The main problem is that if something happens to a drive, the whole array is dead. The other problem that no one has mentioned yet is that nearly all of the time regular users are RAIDing drives they are using the built in raid controllers on their motherboards. I don't know if it's still the case, but back when I was dinking around with RAID once you take them off the controller the array is broken.

That is, if one drive fails, if your motherboard fails, if you upgrade your motherboard, your data is gone. Irrecoverably and irrevocably gone.

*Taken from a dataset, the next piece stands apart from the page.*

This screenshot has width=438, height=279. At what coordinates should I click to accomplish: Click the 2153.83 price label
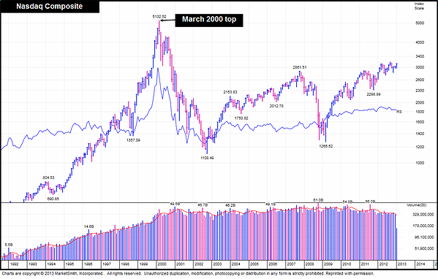pyautogui.click(x=230, y=92)
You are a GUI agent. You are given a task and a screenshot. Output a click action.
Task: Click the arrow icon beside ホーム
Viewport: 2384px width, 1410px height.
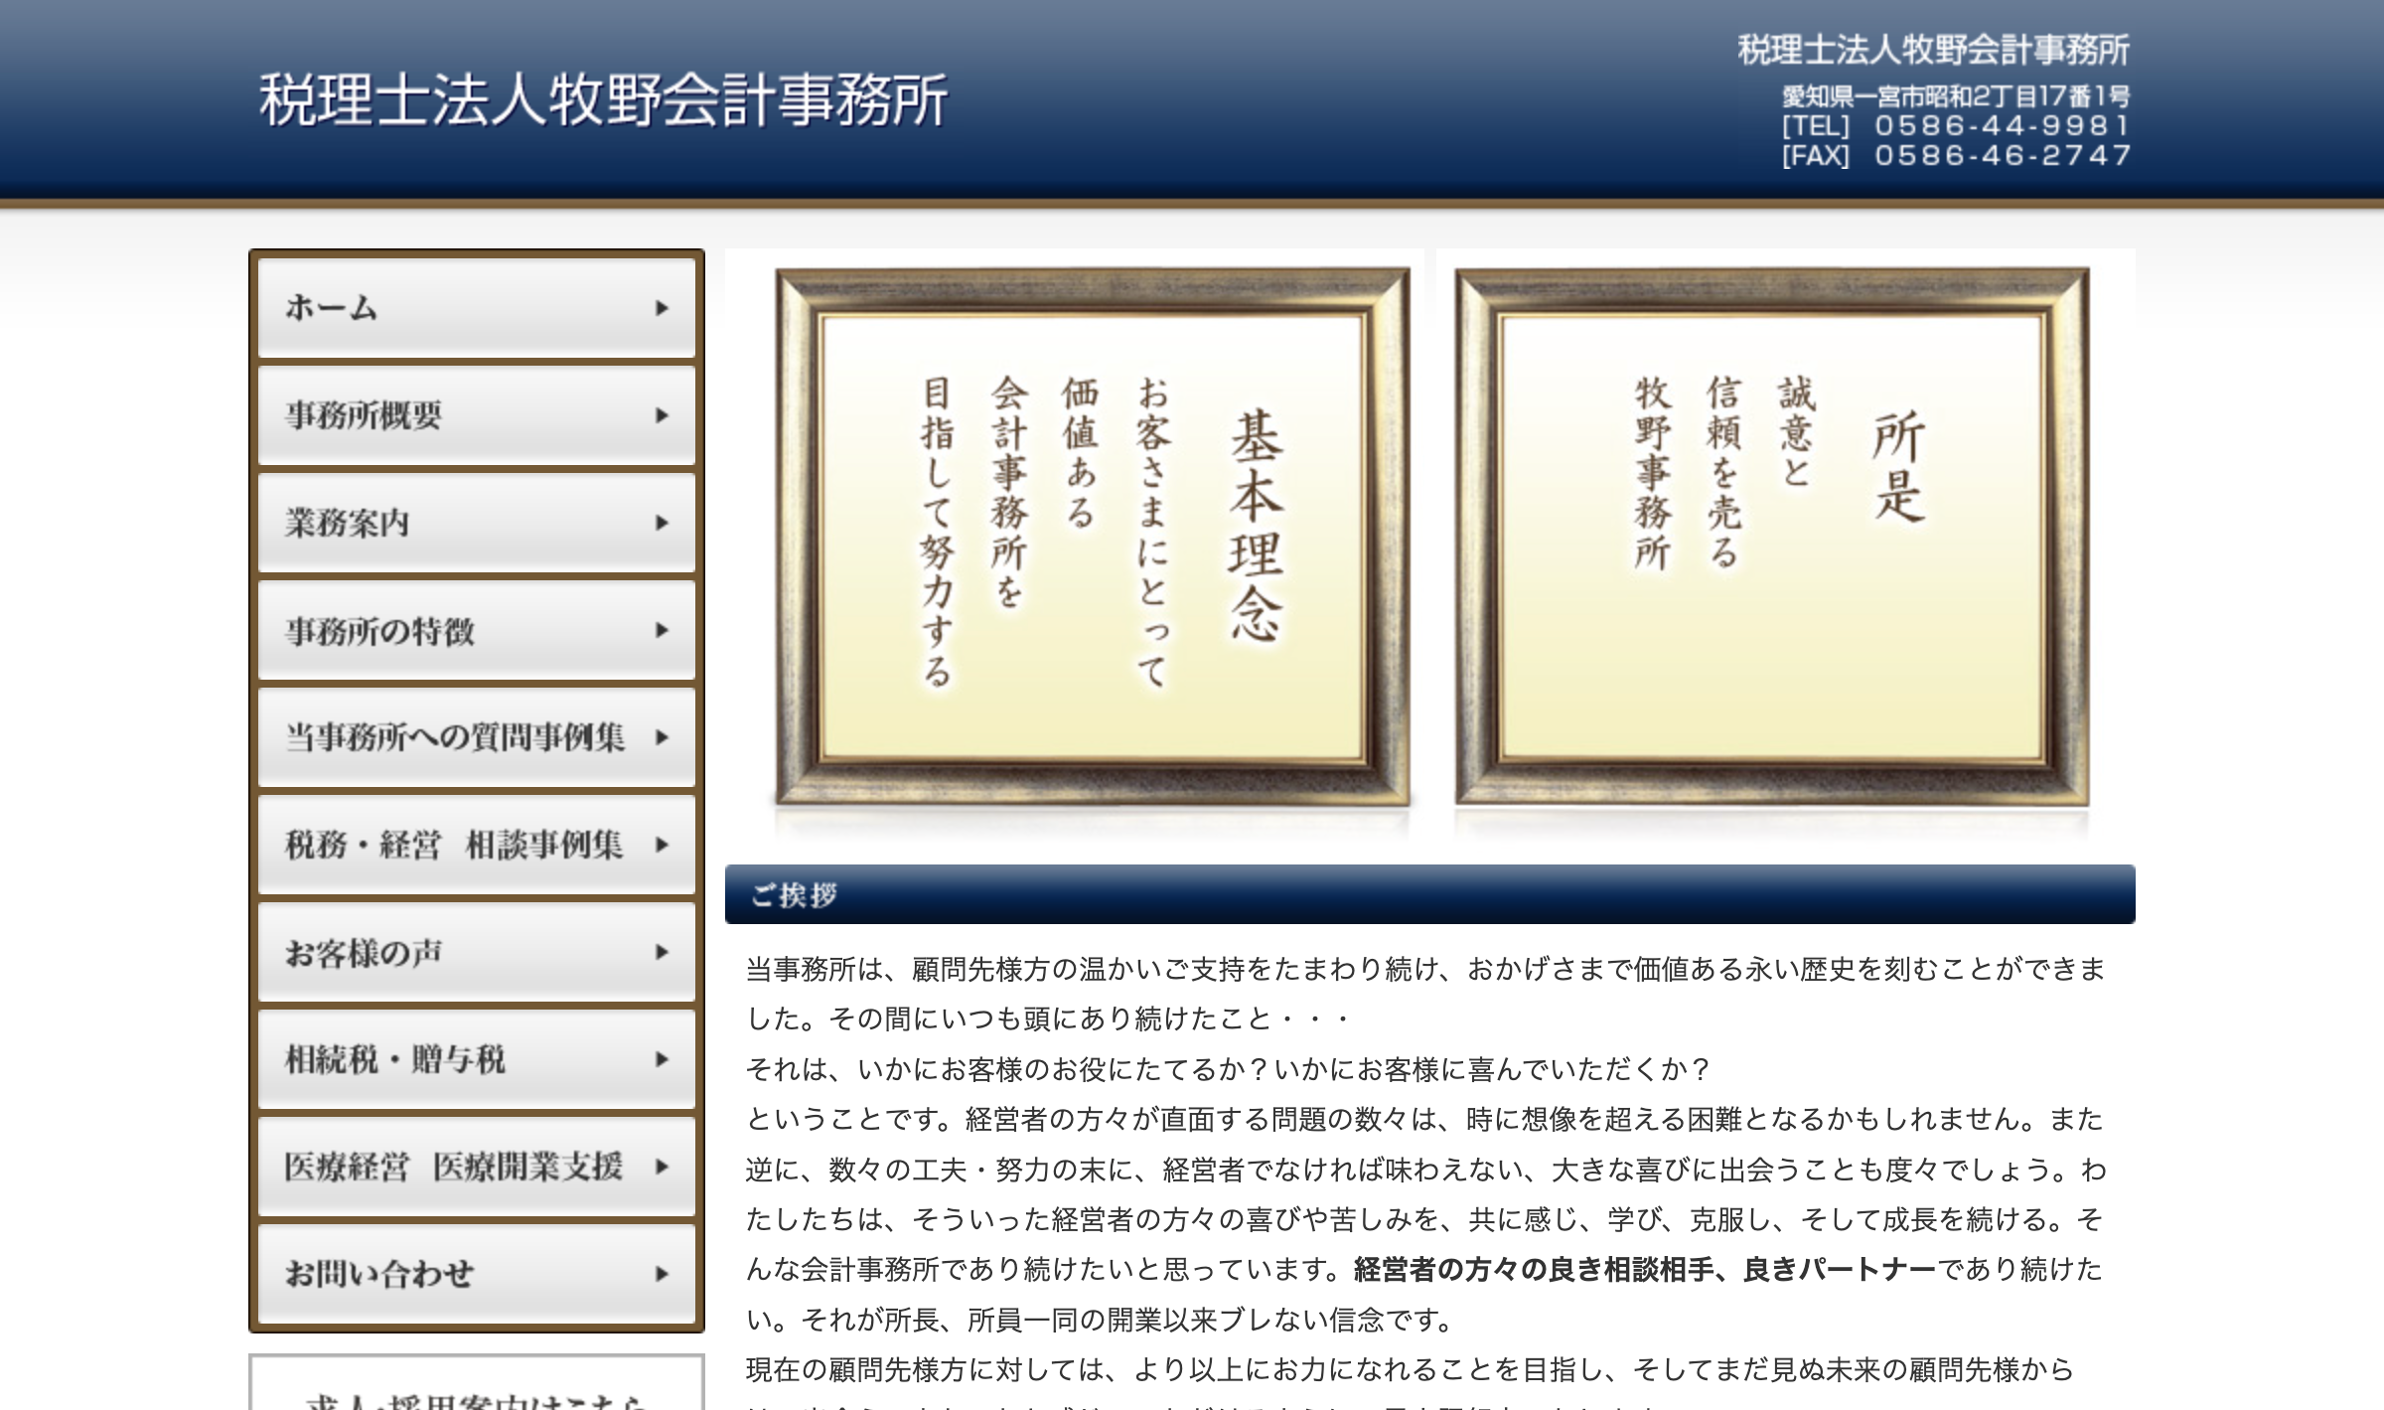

The much safer option is to use RAID1, which still has some of the performance increases when reading data (not writing) because the data is mirrored across two disks. The controller can read data from both disks simultaneously and yet the user still retains redundancy in case of a failure. The controller on the motherboard is still the weak link in this chain, both in terms of failure or driver support.

I found that in windows, without a dedicated RAID controller, the benefits of software RAID were significantly outweighed by the risks. I looked for a hardware controller for a while but after reading far too many reviews, I realized that unless I could find a really good used one, the performance increases were just not there. If you spend a few hundred bucks on a dedicated controller, then you might find RAID worth the risk and cost.

On my linux server, however, I use RAID5 that is software controlled (from the OS and not the onboard controller) and the overhead seems to not be too severe. I recommend RAID for redundancy, not speed. Speed can be gained in a more complex RAID array with enough drives.

The only way I would see RAID0 being useful in windows even for someone who would traditionally benefit from RAID0 is by using it for temp/scratch/pagefile. Any gains you are seeing now will be offset/negated by the one time a single drive goes down and you have to reinstall windows and all of your programs and restore your data. Or you could ghost your 500gb to your 1.5tb drives...although at that point you're wasting so much storage for such incremental gains (and the time cost of ghosting the data) that you might as well get 2 small drives and RAID0 those for your photoshop scratch and enjoy the gains where you want them with essentially no risk.